David Fortner Avatar

By Sergiu Gatlan

Russian military hackers are using compromised Ubiquiti EdgeRouters to evade detection, the FBI says in a joint advisory issued with the NSA, the U.S. Cyber Command, and international partners.

Military Unit 26165 cyberspies, part of Russia’s Main Intelligence Directorate of the General Staff (GRU) and tracked as APT28 and Fancy Bear, are using these hijacked and very popular routers to build extensive botnets that help them steal credentials, collect NTLMv2 digests, and proxy malicious traffic.

They’re also used to host custom tools and phishing landing pages throughout covert cyber operations targeting militaries, governments, and other organizations worldwide.

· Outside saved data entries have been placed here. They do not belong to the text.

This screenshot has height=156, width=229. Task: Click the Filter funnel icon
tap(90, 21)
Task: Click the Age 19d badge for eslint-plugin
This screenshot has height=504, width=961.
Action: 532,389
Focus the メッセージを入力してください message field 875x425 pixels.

“EdgeRouters are often shipped with default credentials and limited to no firewall protections to accommodate wireless internet service providers (WISPs),” the joint advisory warns.

“Additionally, EdgeRouters do not automatically update firmware unless a consumer configures them to do so.”

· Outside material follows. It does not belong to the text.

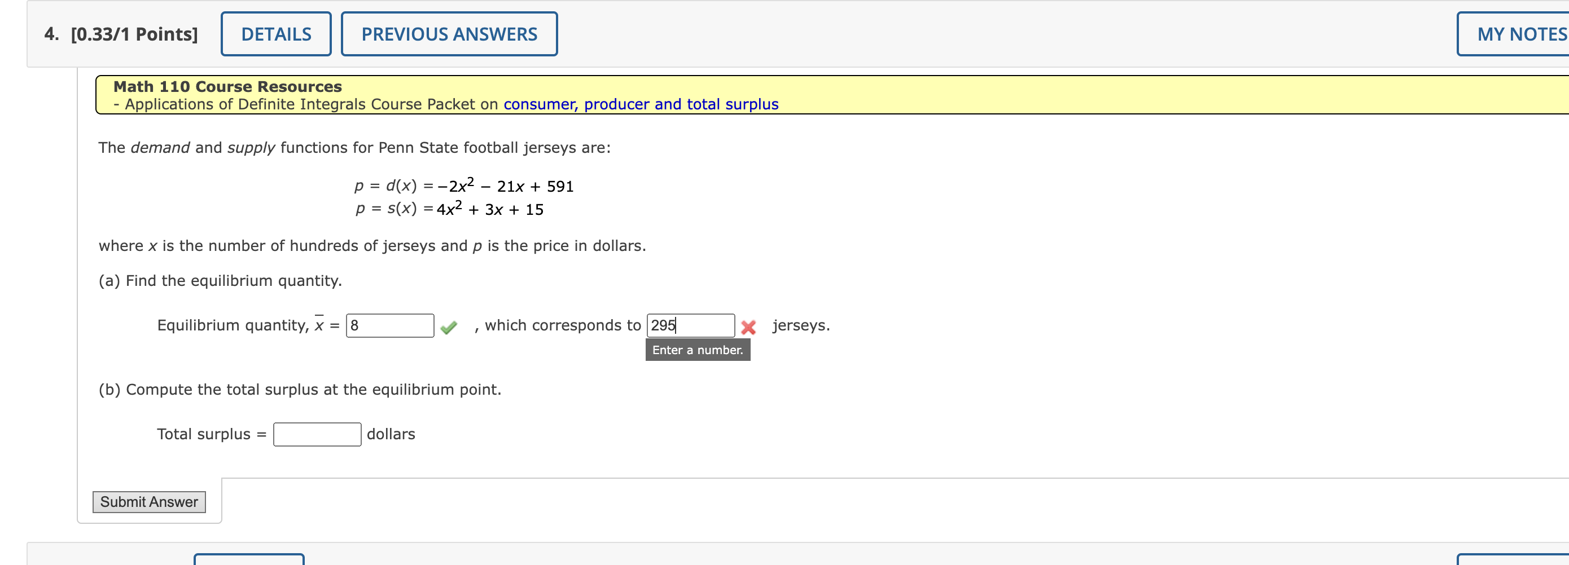Click the green checkmark icon

[448, 328]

Earlier this month, the FBI disrupted a botnet of Ubiquiti EdgeRouters infected with the Moobot malware by cybercriminals not linked with APT28 that the Russian hacking group later repurposed to build a cyber espionage tool with global reach.

While investigating the hacked routers, the FBI discovered various APT28 tools and artifacts, including Python scripts for stealing webmail credentials, programs designed to harvest NTLMv2 digests, and custom routing rules that automatically redirected phishing traffic to dedicated attack infrastructure.

APT28 is a notorious Russian hacking group found to be responsible for several high-profile cyber attacks since they first began operating

They breached the German Federal Parliament (Deutscher Bundestag) and were behind attacks on the Democratic Congressional Campaign Committee (DCCC) and the Democratic National Committee (DNC) ahead of the U.S. Presidential Election in 2016.

Two years later, APT28 members were charged in the U.S. for their involvement in the DNC and DCCC attacks. The Council of the European Union also sanctioned APT28 members in October 2020 for their involvement in the German Federal Parliament hack.

How to ‘revive’ hijacked Ubiquiti EdgeRouters
The FBI and partner agencies behind today’s advisory recommend the following measures to get rid of the malware infection and block APT28’s access to compromised routers:

Perform a hardware factory reset to flush file systems of malicious files
Upgrade to the latest firmware version
Change any default usernames and passwords, and
Implement strategic firewall rules on WAN-side interfaces to prevent unwanted exposure to remote management services.
The FBI is seeking information on APT28 activity on hacked EdgeRouters to prevent further use of these techniques and hold those responsible accountable.

You should report any suspicious or criminal activities related to these attacks to your local FBI field office or the FBI’s Internet Crime Complaint Center (IC3).

A joint alert issued by U.S. and U.K. authorities also warned six years ago, in April 2018, that Russian state-backed attackers were actively targeting and hacking home and enterprise routers.

As the April 2018 advisory cautioned, Russian hackers have historically targeted Internet routing equipment to use in man-in-the-middle attacks in support of espionage campaigns, maintain persistent access to victims’ networks, and lay a foundation for other offensive operations.